Content starts

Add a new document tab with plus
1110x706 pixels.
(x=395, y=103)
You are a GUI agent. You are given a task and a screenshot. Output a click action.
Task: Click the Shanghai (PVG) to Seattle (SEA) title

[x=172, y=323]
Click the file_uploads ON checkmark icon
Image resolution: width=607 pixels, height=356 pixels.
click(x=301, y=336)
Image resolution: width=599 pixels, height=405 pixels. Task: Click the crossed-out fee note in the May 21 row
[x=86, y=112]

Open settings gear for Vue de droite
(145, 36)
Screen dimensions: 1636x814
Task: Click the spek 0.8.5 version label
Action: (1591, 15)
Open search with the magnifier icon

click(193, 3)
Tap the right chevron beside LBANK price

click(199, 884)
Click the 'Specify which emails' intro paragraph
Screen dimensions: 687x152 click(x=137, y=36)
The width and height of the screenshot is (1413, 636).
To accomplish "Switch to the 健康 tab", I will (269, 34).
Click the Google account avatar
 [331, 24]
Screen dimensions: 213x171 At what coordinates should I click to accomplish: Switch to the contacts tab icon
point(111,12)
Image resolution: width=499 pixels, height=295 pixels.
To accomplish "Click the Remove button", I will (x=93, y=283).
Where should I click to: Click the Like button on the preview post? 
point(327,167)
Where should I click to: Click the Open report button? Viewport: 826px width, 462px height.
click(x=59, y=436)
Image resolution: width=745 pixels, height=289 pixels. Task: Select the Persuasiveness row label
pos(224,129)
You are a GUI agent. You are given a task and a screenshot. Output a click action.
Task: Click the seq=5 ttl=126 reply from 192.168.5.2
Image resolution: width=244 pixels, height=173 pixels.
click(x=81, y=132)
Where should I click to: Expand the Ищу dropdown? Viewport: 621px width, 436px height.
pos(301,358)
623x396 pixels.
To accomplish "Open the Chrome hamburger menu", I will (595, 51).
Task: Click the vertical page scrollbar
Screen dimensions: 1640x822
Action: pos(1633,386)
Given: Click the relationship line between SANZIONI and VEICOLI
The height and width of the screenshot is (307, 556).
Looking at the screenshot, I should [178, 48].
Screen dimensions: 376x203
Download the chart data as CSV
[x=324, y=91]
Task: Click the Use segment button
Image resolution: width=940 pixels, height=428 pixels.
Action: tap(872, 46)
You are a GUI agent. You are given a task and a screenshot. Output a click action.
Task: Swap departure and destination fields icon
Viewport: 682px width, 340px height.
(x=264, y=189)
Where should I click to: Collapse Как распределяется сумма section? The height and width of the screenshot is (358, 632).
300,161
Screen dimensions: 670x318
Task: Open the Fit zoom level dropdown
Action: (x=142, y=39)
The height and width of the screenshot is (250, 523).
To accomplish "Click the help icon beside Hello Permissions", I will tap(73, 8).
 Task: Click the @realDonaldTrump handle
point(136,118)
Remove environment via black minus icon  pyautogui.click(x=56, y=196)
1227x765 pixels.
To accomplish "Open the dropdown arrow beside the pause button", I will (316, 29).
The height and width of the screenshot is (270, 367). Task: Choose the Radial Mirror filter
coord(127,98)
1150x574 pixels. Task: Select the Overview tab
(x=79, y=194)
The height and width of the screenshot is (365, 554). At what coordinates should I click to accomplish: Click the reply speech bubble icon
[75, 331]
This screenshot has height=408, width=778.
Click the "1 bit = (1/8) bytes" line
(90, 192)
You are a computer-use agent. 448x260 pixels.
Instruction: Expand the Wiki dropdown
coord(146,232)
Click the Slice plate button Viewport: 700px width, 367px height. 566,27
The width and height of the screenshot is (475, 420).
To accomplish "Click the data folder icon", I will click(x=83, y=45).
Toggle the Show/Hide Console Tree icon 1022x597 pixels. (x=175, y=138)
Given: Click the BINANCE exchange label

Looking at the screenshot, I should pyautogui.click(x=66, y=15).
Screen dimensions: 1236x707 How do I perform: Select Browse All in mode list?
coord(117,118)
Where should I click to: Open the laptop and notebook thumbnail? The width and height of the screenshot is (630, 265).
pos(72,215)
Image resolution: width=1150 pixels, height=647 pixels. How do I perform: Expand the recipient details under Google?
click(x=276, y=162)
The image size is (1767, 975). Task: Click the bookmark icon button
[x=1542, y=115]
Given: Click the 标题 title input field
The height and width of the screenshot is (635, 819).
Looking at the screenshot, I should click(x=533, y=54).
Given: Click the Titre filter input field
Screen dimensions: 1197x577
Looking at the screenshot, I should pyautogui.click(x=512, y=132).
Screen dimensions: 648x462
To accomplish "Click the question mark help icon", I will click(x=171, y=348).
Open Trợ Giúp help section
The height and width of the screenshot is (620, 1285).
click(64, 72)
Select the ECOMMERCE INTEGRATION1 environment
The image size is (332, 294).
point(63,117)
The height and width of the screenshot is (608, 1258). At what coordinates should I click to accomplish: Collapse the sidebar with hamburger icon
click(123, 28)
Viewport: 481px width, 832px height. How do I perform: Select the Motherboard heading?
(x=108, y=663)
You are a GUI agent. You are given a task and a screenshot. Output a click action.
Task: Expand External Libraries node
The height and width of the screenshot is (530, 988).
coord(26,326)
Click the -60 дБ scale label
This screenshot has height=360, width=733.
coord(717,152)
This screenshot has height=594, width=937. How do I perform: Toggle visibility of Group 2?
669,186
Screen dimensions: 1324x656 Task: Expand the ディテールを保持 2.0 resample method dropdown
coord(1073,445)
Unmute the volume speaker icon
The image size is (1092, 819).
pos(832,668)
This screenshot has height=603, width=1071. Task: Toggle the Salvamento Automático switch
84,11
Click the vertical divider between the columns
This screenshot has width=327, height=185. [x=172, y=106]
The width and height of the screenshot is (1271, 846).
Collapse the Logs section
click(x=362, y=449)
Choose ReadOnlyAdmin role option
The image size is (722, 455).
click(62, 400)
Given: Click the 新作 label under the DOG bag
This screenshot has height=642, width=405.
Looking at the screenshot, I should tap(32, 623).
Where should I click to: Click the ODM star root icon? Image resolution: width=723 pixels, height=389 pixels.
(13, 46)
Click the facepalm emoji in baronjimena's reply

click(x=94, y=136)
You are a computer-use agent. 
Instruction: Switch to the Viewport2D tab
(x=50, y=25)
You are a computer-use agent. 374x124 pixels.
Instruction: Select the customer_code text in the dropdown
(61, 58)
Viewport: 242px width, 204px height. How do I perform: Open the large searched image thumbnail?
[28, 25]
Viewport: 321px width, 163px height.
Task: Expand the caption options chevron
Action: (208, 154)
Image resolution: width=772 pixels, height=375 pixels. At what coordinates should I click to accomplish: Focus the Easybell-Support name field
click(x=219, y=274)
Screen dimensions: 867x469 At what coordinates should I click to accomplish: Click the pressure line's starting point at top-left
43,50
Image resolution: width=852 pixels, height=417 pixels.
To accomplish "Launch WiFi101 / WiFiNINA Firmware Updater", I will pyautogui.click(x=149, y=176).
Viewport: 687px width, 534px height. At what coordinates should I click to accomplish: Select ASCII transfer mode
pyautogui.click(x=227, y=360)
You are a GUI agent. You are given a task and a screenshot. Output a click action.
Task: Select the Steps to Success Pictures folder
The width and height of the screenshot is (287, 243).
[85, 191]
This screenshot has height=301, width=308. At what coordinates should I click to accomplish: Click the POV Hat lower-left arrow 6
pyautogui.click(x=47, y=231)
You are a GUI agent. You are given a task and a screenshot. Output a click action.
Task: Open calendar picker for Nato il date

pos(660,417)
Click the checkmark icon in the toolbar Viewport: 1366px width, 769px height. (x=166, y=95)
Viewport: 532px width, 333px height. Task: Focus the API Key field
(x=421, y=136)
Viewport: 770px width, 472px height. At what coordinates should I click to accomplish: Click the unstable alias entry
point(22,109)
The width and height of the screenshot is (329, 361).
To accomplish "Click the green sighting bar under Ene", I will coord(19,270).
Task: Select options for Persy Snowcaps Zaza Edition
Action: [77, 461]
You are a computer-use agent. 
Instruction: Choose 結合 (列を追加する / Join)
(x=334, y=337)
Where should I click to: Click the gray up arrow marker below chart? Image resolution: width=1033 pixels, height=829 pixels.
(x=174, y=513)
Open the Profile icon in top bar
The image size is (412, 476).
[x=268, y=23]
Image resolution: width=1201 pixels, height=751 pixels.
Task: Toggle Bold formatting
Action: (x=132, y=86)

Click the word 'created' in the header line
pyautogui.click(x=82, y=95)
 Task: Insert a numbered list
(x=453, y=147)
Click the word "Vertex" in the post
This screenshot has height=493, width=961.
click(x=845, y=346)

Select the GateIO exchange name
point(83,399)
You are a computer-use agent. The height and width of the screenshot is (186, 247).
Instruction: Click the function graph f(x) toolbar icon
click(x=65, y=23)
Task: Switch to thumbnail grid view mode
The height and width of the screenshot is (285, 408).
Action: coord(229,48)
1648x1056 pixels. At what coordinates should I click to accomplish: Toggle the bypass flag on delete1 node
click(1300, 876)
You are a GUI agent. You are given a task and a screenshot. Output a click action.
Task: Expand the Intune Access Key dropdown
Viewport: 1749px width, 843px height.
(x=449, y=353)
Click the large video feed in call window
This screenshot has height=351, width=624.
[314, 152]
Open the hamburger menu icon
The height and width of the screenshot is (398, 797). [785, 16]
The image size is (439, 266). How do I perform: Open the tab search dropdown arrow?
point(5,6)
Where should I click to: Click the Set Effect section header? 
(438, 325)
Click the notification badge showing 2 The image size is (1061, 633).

Content ends

→ Instructions to follow
The word "help" is the filter: copy every line of the listing above that contains it.

→ Solution to the exercise
To accomplish "Click the help icon beside Hello Permissions", I will tap(73, 8).
To accomplish "Click the question mark help icon", I will click(x=171, y=348).
Open Trợ Giúp help section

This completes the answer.